Anyone in a military relationship knows that it is not easy. There are countless things to worry about. Long distance military relationships can be even worse. Will they stop missing you, stop caring? Will the distance end up bringing you closer? When will you be able to see each other again? The questions are endless, and the answers are never for sure.

So why do we do it to ourselves? That answer, however, is very clear. Although we are alone now it’s not forever. We know that some day soon our soldier will return to us. Whether it be from battle or from another state on leave, they will return. Until then, we do what we can to make things work.

A phone call to most people is just a phone call. To me it’s an opportunity to catch up on everything that we’re missing while apart.
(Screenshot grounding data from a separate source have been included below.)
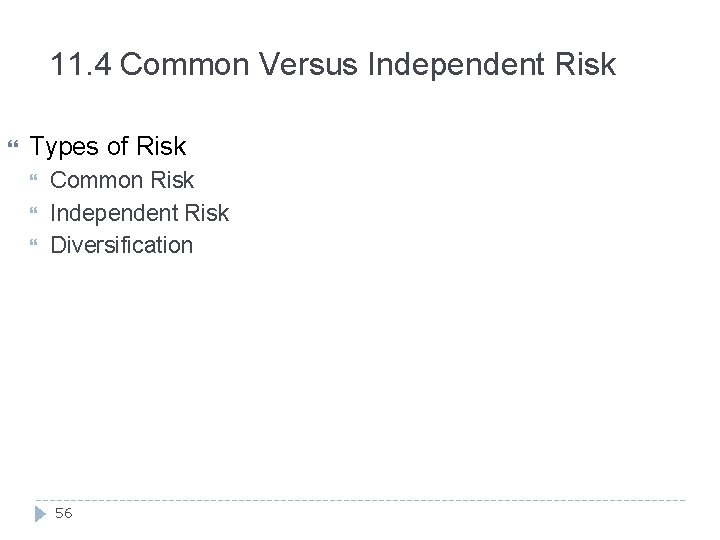Click the word Types in first bullet
This screenshot has height=540, width=720.
(x=62, y=147)
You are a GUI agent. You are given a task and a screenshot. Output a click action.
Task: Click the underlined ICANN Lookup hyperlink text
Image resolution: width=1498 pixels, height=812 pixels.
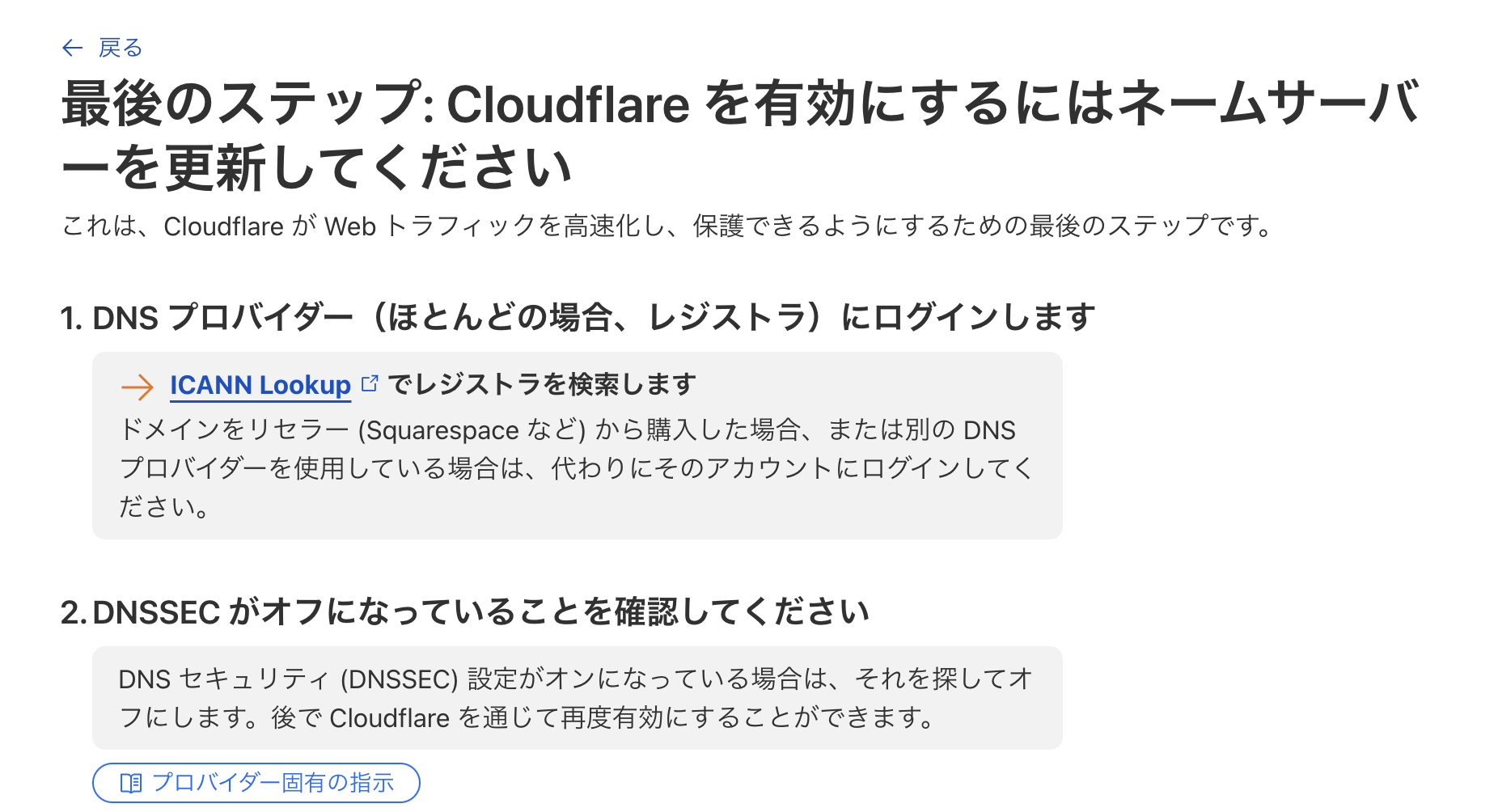pyautogui.click(x=259, y=386)
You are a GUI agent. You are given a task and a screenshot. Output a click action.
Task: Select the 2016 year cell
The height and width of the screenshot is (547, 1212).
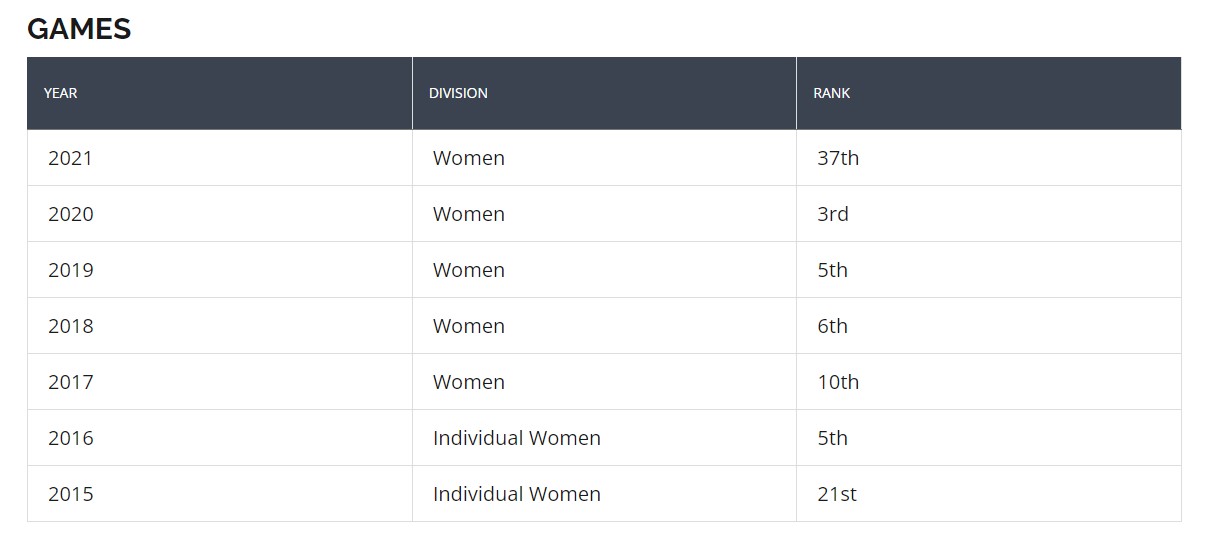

Technology helps to fill the void that we are forced to endure. His arms may not be here to warm me, but his laughter can do the same. I may not be able to receive a kiss or a hug in my time of need but I know I can call him and he will still make me feel just as safe.

It can be irritating. Woman see it differently than men sometimes. We take it upon ourselves to interpret that a few hours without a text message means they’re up to no good or they’re ignoring you when in all actuality they’re at work, or maybe driving, or doing another seemingly harmless act. The distance makes our minds race and think of every horrible scenario possible.

I can admit that I have gotten angry when I don’t get a reply for hours. Almost anyone hates feeling ignored. It gives you a sense of unimportance. I’ve been known to ignore him when he finally does respond or treat him unkindly. This is not the way to go. We should be taking advantage of the time we have to speak to them because at any moment that can be taken away from us. But we don’t think about that. We’re selfish and if they don’t respond, why should we? I can speak on this all I want but the next time I wait six hours for a response, I’ll still get upset.

The wait for a phone call or text message can be unbearable but once you get it, make it last. Don’t turn down any chance to talk to them. And if it really bothers you that much, say something. They might not even realize what they’re doing or that it’s hurting you. Communication is key. Use it.

So, after talking to people a bit about my relationship the inevitable questions comes up, “Why do you do it? Is it really worth it?”

The answer will remain the same. I do this because I have fallen in love with a soldier. But he’s not just a soldier. He’s a shoulder to cry on, a hand to hold. He is my rock, my stability. And no matter what we go through this is and always will be more than worth it in the end.